Mentre i lombardi sono bombardati da una comunicazione istituzionale potente e assai costosa che li invita al voto, la politica italiana continua pericolosamente a disinteressarsi del referendum del prossimo 22 ottobre in Lombardia (e in Veneto).
Per capire meglio su che cosa, e soprattutto perché, si vota, può essere utile tornare sul tema e ripercorrere il testo della mozione approvata a maggioranza dal Consiglio Regionale lo scorso 13 giugno.
Il testo ricorda che già nel febbraio 2015 lo stesso Consiglio ha approvato l’indizione di un referendum consultivo concernente l’iniziativa per l’attribuzione a (sic, non “alla”) Regione Lombardia di ulteriori forme e condizioni particolari di autonomia ai sensi dell’art. 116, con le relative risorse, configurando “un’autonomia affine a quella del Friuli-Venezia Giulia”, quindi molto ampia. L’iniziativa non precisa le materie sui cui si vuole maggiore autonomia, non nasce dall’individuazione di specifici temi su cui si ritiene sarebbe più opportuna una competenza regionale. “Si tratta su tutto”; perché il vero, principale obiettivo sono le risorse finanziarie. La maggiore autonomia, infatti, è “a beneficio esclusivo del grande popolo lombardo che si vedrebbe così sgravato, grazie all’autonomia fiscale, di ampie porzioni di fiscalità regionale (bollo auto, aliquota regionale Irpef ecc.) e godrebbe di uno spettro maggiore di servizi e di un’assistenza rafforzata”. Ma non finisce qui: perché il presidente di Regione Lombardia è impegnato a convocare un tavolo, dopo lo svolgimento del referendum, composto da tutte quelle regioni che vantano un credito annuale nei confronti dello Stato centrale, per costituire un “Fronte del residuo fiscale”, “applicando il sacrosanto principio, ormai non più trascurabile, che le risorse rimangano nei territori che le hanno generate”.
L’iniziativa non precisa le materie sui cui si vuole maggiore autonomia, non nasce dall’individuazione di specifici temi su cui si ritiene sarebbe più opportuna una competenza regionale
È per raggiungere questi obiettivi che è stato deciso di tenere un referendum (molto costoso per le casse della Regione e del contribuente lombardo e del tutto inutile sul piano procedurale e normativo): per il “deliberato obiettivo di rafforzare la forza d’impatto nella trattativa interistituzionale con il governo, che si troverebbe di fronte i rappresentanti di oltre 15 milioni di abitanti” (insieme al Veneto).

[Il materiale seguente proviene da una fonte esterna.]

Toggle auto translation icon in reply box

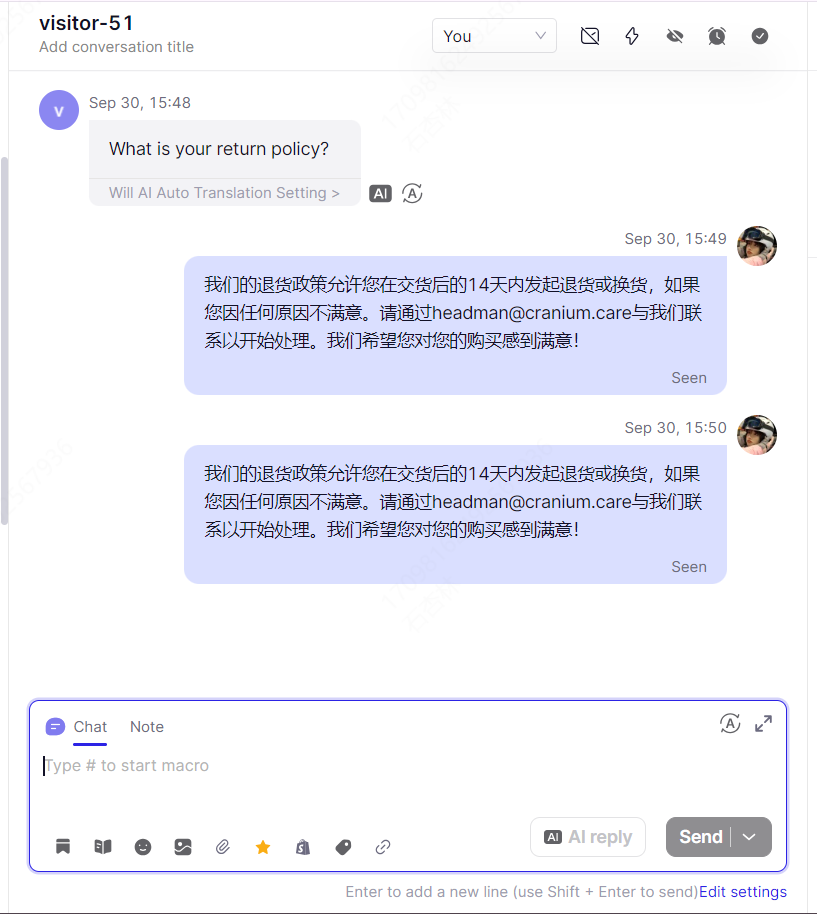pos(730,723)
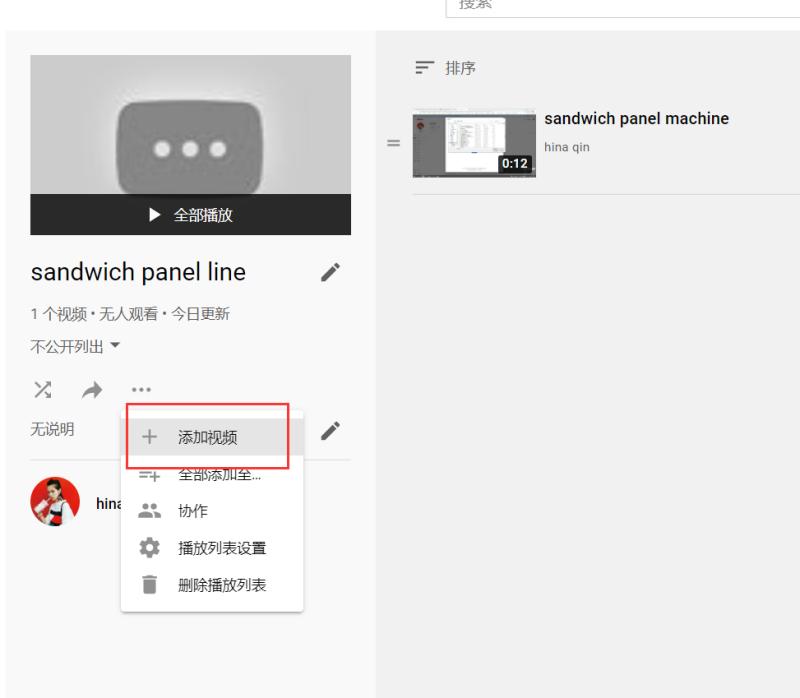Viewport: 800px width, 698px height.
Task: Click the large playlist cover thumbnail
Action: click(190, 125)
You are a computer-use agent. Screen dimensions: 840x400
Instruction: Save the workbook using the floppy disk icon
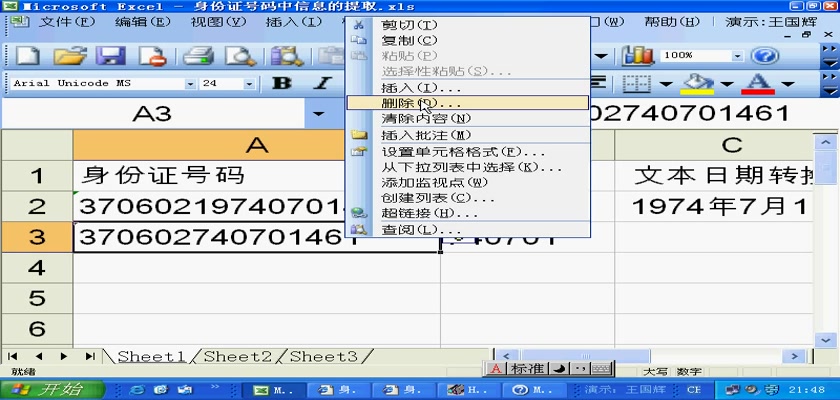[x=110, y=56]

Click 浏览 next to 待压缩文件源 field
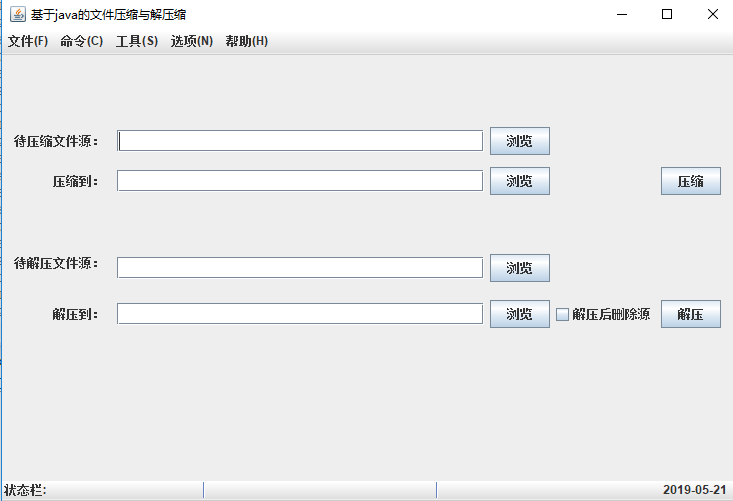pos(520,141)
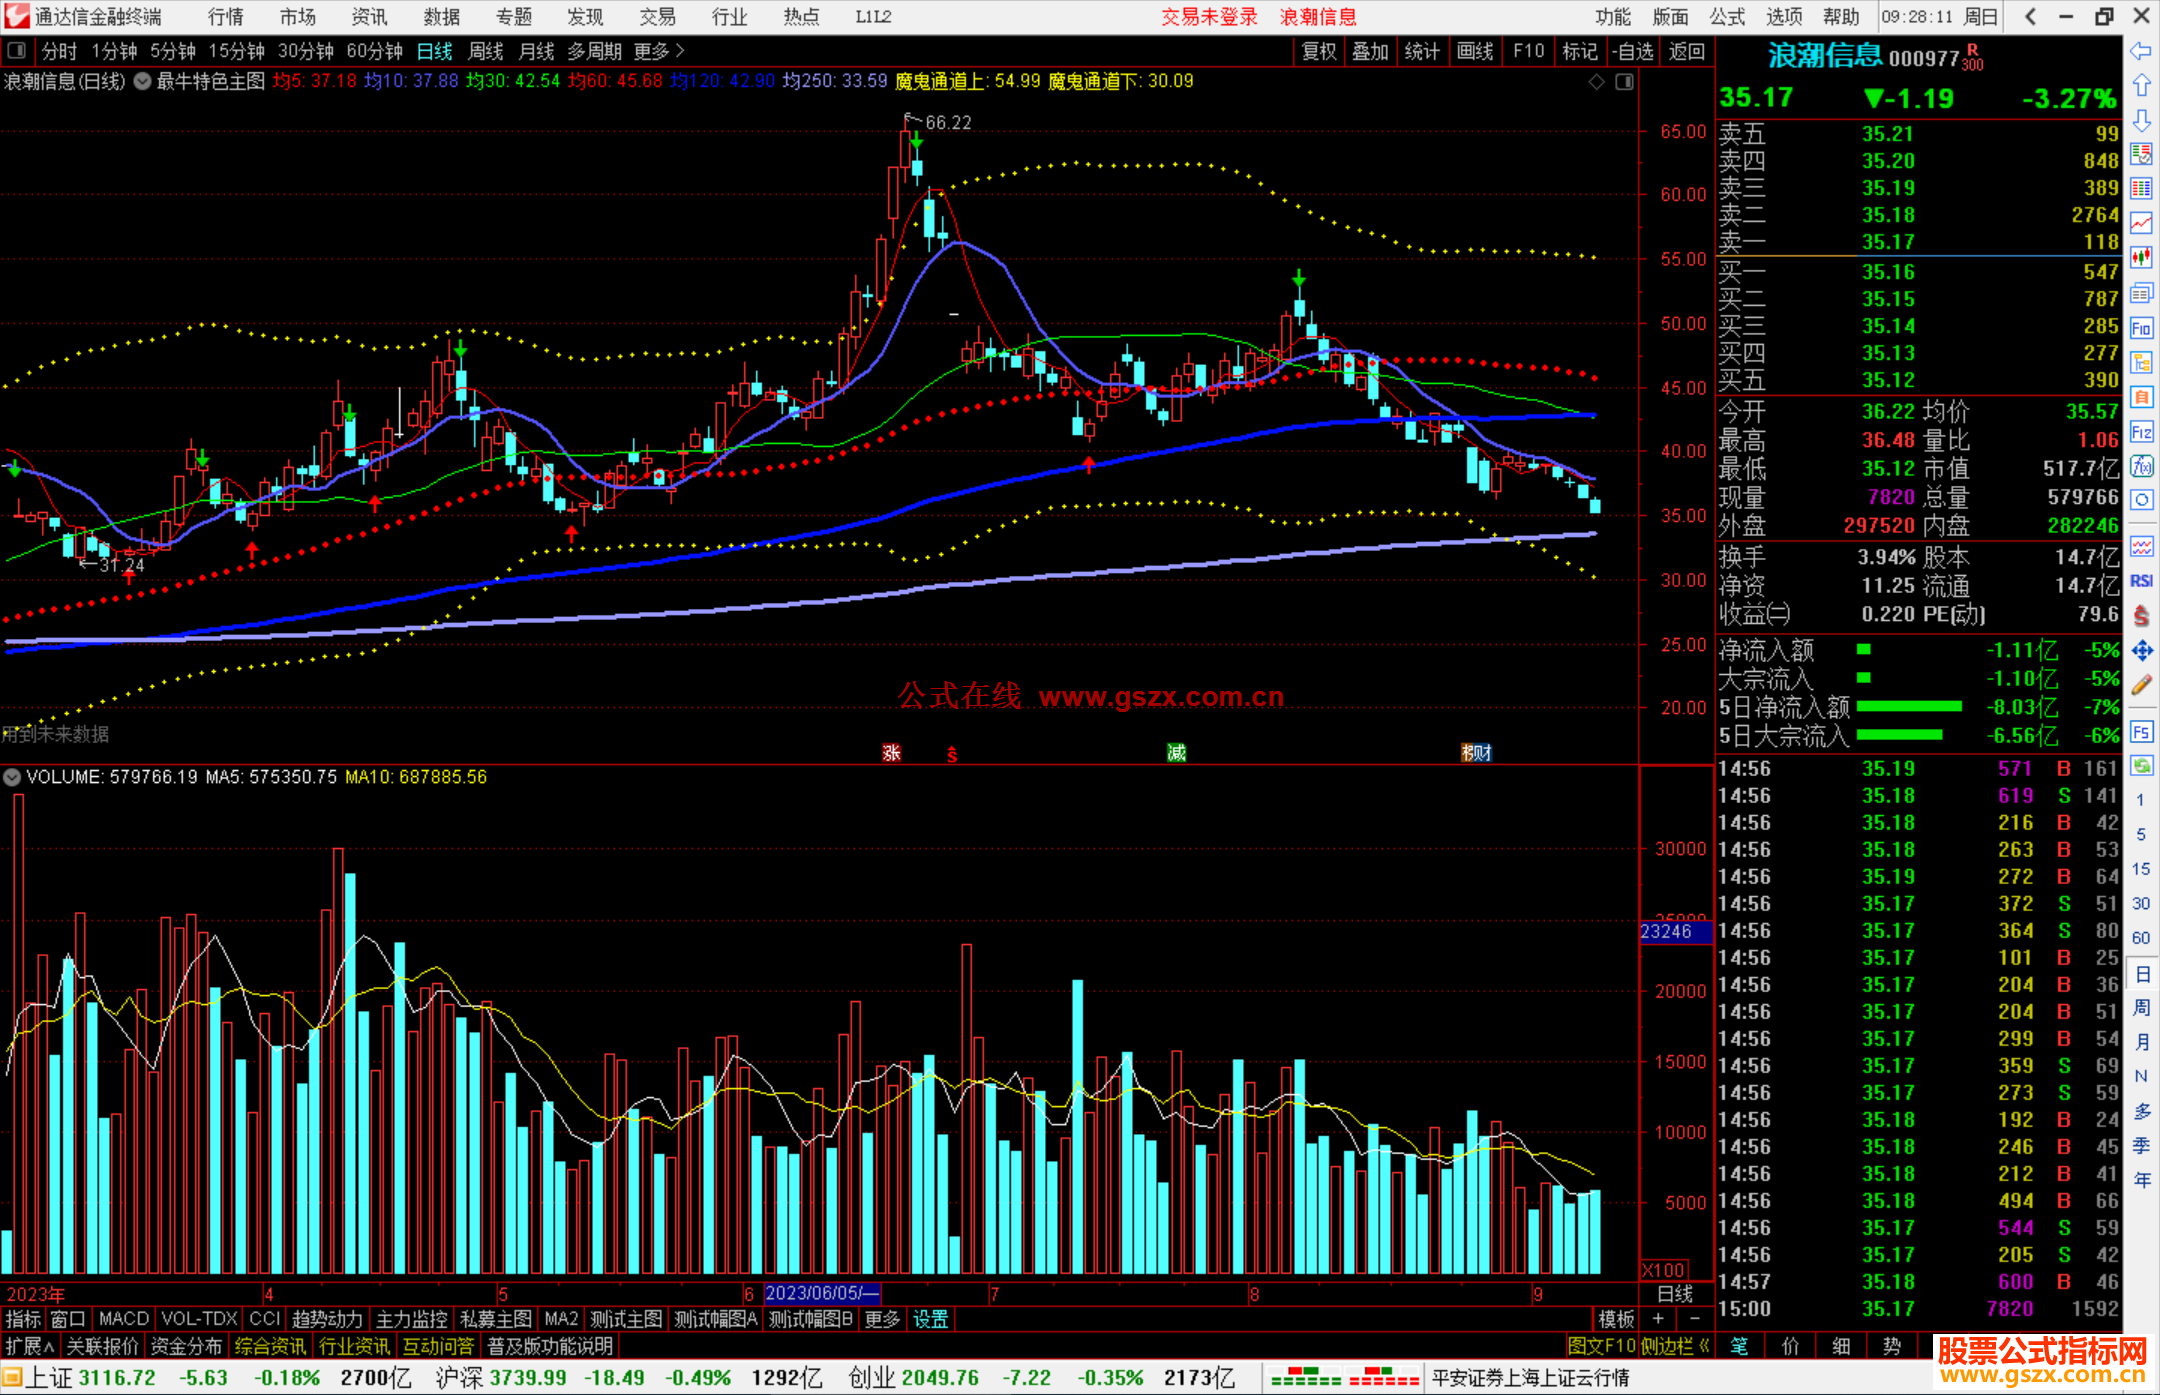Screen dimensions: 2160x1395
Task: Click the F10 company info sidebar icon
Action: click(x=2141, y=328)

Dunque un’iniziativa tutta politica. Importante. E, nel quadro dell’Italia di oggi, e con le tendenze elettorali che si stanno manifestando, dagli effetti del tutto imprevedibili. Che mira a scardinare gli assetti costituzionali su cui è basato il nostro Paese, e a imporre l’egoismo territoriale dei più ricchi; ad accrescere il benessere di coloro che sono chiamati a votare, a danno degli altri italiani. Con questa logica perché non un referendum per mantenere le risorse a Milano contro la redistribuzione agli altri lombardi, o dei cittadini del centro di Milano contro quelli delle periferie? Perché con le tasse di via Montenapoleone devono pagare i servizi a Quarto Oggiaro?
Il tema è assai serio; l’iniziativa intelligente e pericolosa. Proprio per questo spiace il silenzio della politica nazionale; e ancor più il sostegno al voto per il “sì” dei sindaci del Pd della Lombardia, che, dopo aver sostenuto a spada tratta il referendum costituzionale che andava in direzione opposta, ora cavalcano le tesi leghiste. Possibile che in una regione “che vanta degli ineguagliati e ineguagliabili tassi di virtuosità” non ci sia nessuno che voglia opporsi a un disegno così estremo, e così pericoloso per la stessa unità nazionale, magari semplicemente invitando i propri concittadini a disertare le urne?